Climate change is the single most important issue of our time. It will have significant effects on all aspects of our life and the lives of the next generations.
This month, the International Panel on Climate Change (IPCC), the United Nations group looking at the science behind climate change, released its sixth assessment report.
Its findings were stark, grim, and unequivocal: human influence has warmed the atmosphere, ocean and land. Widespread and rapid changes in the atmosphere, ocean, cryosphere and biosphere have occurred. Observed changes in extreme weather events are due to human influence.
When reading the report, I found myself thinking “Duh”. Yet, there are many who are still climate change skeptics. For the world leaders who are attempting to stop climate change, many do not agree on the solutions needed. Some see nuclear energy as necessary to remove our reliance on coal and fossil fuels while others critique its safety. Many believe we should only promote other renewables like wind and solar, even if they are less efficient. People have also proposed the banning of cars, even though large segments of the population rely on cars for commuting and public transit systems may not be able to provide for them.
There is no magic solution to the complex issue of climate change. Stopping climate change will require the world to take as many concrete actions as possible as soon as possible. The metric that matters is zero net carbon emissions. Solar, wind, geothermal, hydropower will all be part of the puzzle. Nuclear energy should also be important precisely because of its zero carbon emissions. But the key word here is net. What that means is fossil fuels, by far the main source of fuel today, may still play a role in the energy infrastructure. However, any emissions must be offset. If that means we plant significantly more trees, use carbon capture technology, or anything else that does so, these things should be pursued.
Fighting the changing climate will require everyone to do their part. One of the key parts of the IPCC report outlined how the world’s climate might change in coming decades. Climate change is effecting all of the globe’s regions. If no action is taken, those impacts will only continue to grow .
The IPCC developed simulations of various increases to global mean temperature. The maps below show the effects on different regions. When you hear that the global median temperature will go up by 1-2°C, you could just assume that would be the way it is the world over. The maps show how wrong this assumption could be. In several global mean cases, large areas of the globe may experience changes in temperature twice as much as the median. The other figure below shows changes in precipitation levels. Note that at minimum we are looking at changes of 10% wetter or 10% drier even in the best case scenarios.

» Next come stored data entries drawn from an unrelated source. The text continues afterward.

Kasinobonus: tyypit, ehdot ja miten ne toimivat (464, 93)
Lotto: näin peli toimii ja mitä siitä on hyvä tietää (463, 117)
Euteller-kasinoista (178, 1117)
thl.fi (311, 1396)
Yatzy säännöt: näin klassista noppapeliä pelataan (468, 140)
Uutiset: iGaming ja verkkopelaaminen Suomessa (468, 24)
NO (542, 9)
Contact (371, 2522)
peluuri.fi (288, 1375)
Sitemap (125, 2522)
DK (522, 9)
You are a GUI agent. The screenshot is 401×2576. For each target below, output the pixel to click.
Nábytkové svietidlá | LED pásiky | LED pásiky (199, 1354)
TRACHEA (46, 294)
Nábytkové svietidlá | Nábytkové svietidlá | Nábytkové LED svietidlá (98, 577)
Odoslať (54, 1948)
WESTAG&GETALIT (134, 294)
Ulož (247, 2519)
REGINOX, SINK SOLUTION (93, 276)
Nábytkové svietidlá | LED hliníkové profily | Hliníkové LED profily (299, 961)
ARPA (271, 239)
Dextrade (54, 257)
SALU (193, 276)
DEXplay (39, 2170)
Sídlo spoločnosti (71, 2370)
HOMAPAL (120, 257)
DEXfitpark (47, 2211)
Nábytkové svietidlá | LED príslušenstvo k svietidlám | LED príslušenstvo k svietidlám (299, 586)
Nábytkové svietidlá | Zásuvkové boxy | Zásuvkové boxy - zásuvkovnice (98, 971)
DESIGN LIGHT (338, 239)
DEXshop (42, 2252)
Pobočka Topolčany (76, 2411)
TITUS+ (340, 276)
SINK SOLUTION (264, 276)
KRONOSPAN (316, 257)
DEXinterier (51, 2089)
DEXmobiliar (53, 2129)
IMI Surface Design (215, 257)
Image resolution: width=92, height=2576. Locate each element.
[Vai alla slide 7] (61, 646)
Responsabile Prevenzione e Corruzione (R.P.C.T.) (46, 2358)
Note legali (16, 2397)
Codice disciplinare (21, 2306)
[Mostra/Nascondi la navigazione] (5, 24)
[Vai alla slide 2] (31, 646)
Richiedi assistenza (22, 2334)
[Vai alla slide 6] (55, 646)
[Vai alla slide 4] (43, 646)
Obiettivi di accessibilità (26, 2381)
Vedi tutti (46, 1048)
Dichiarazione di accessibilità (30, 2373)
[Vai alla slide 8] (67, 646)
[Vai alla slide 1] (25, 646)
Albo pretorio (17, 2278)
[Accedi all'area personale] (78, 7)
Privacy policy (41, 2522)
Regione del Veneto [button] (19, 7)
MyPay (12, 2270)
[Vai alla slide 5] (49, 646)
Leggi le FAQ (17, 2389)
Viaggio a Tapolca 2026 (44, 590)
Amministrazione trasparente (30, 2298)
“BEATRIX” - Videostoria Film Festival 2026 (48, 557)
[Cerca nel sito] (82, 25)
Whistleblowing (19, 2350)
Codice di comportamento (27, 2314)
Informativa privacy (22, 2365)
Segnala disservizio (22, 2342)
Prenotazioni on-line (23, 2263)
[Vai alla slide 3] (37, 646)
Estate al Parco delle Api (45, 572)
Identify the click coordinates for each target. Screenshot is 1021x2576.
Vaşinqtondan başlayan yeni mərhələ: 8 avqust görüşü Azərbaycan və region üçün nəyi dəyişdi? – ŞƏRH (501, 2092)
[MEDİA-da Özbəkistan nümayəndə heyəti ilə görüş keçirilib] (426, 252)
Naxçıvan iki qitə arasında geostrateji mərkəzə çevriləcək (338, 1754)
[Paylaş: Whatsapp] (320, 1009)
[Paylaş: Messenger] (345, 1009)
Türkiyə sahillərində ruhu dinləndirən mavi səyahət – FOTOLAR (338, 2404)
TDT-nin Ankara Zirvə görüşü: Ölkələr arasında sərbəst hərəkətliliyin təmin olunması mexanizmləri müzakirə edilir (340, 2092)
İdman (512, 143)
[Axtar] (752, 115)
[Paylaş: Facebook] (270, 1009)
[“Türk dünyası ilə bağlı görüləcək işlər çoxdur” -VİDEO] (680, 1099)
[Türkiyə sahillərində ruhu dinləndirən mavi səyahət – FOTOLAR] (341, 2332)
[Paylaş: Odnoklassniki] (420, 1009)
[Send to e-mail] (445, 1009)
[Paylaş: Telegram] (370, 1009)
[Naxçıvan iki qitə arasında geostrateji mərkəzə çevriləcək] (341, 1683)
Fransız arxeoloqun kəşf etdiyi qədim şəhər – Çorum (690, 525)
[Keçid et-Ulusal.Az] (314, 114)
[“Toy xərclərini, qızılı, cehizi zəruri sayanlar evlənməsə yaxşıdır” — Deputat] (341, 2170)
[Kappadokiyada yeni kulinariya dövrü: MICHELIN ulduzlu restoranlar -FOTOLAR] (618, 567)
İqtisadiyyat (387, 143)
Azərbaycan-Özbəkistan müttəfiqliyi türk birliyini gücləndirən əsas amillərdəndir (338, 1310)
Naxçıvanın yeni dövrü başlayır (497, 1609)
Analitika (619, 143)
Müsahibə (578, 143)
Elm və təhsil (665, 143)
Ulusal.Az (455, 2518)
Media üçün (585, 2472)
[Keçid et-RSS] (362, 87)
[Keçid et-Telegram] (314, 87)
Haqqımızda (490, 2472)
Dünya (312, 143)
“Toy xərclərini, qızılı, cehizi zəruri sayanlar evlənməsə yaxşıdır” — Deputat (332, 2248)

Differences in temperature and moisture almost entirely determine weather patterns. Weather and climate affect all facets of life: growing food, where fresh water is located, even the transportation of sensitive products like COVID-19 vaccines. But it also affects immigration, security, geopolitics, and many more things you might not initially think about. The US Army is taking climate change models into consideration when they plan future combat strategies, as undoubtable are others like China and Russia. The world’s first water war might break out on the border of Egypt and Ethiopia. A wetter, warmer world will be a less stable, less secure and less safe place. Its one we don’t want.
Many world leaders are proposing ways to prevent climate change. But they need to work together, keep all options on the table, and hurry it up. No one can afford to drop the ball on this. Especially when the ball is the globe we live on.